Recently I started thinking about my open-mindedness. When I was younger this is one characteristic I would use to describe myself.
I’m reading How to Quit Like a Woman by Holly Whitaker. She’s a feminist and quite liberal and not at all shy about writing her political views and opinions. Those are nice terms I would use, a more harsher term would be “man-hater” (particularly white males). When she went on her first tangent about her views, I nearly gave up on the book. I didn’t think it appropriate or necessary to write on this topic, particularly in a book about quitting drinking. But something told me to keep reading. To put my personal views aside. To be more open-minded.
This is when I started thinking about my open-mindedness. I think we’ve all been asked the question, maybe in a job interview, “what 3 words would you use to describe yourself?” or, “what 3 words would people close to you use to describe you?”. Adjectives like conscientiousness, diplomacy, open-mindedness were words I used. As I’ve aged, additional terms such as courage, compassion, sense of humor were added to my list, but being open-minded has always been there and has served me purpose in countless situations.
While reading this book and pausing to remind myself to keep an open-mind, I realized how over the past decade or so I have become so closed-minded. I would get angry with people of differing views. Particularly in our country’s present political climate, I found it harder and harder to keep an open-mind and let things just roll off my back.
Going back to the aforementioned book, I have stuck with it. I’ve put my personal views aside, read through her opinions and have found so many tools to use to remain alcohol free. By looking at it with an open-mind, I can see why she uses some of her opinions and beliefs (religious, political or otherwise) to get her point across.

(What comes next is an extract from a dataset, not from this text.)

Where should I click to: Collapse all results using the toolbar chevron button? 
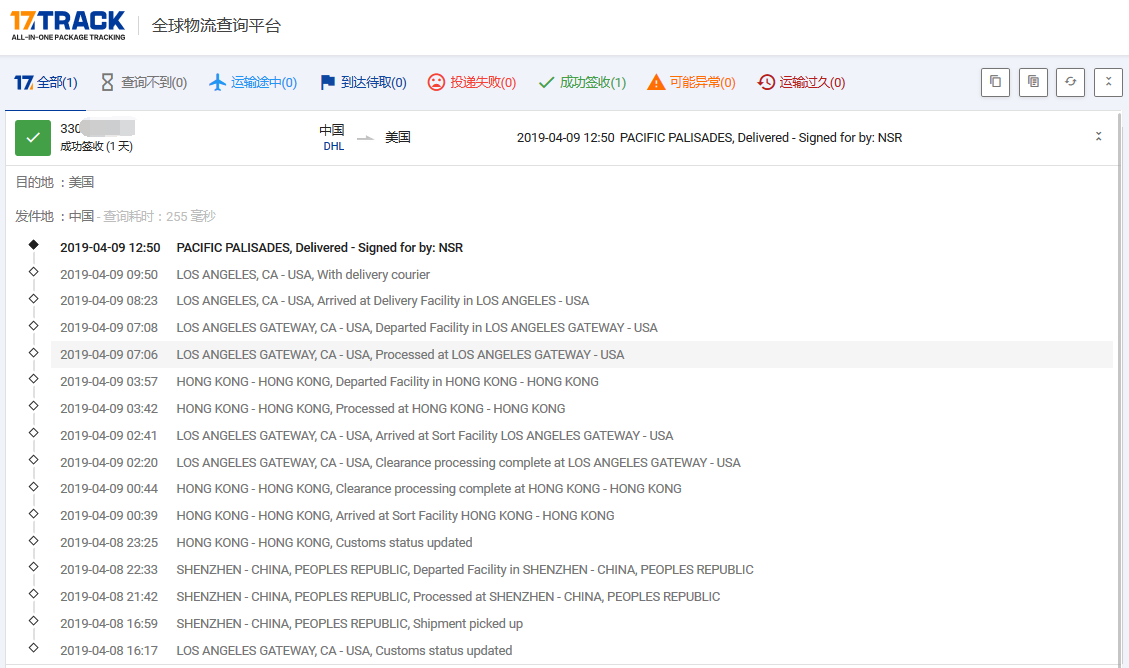(x=1108, y=82)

I am certain if I would’ve attempted to read this book when I was still drinking, with my chemically induced, fogged over brain, I would have chucked it after the first chapter. As I’ve mentioned before, the longer I’m off of alcohol, the more the younger version of myself is reappearing. My closed-mindedness coincided with my increase in alcohol use. Again and again, I am finding so many benefits to being and remaining alcohol free.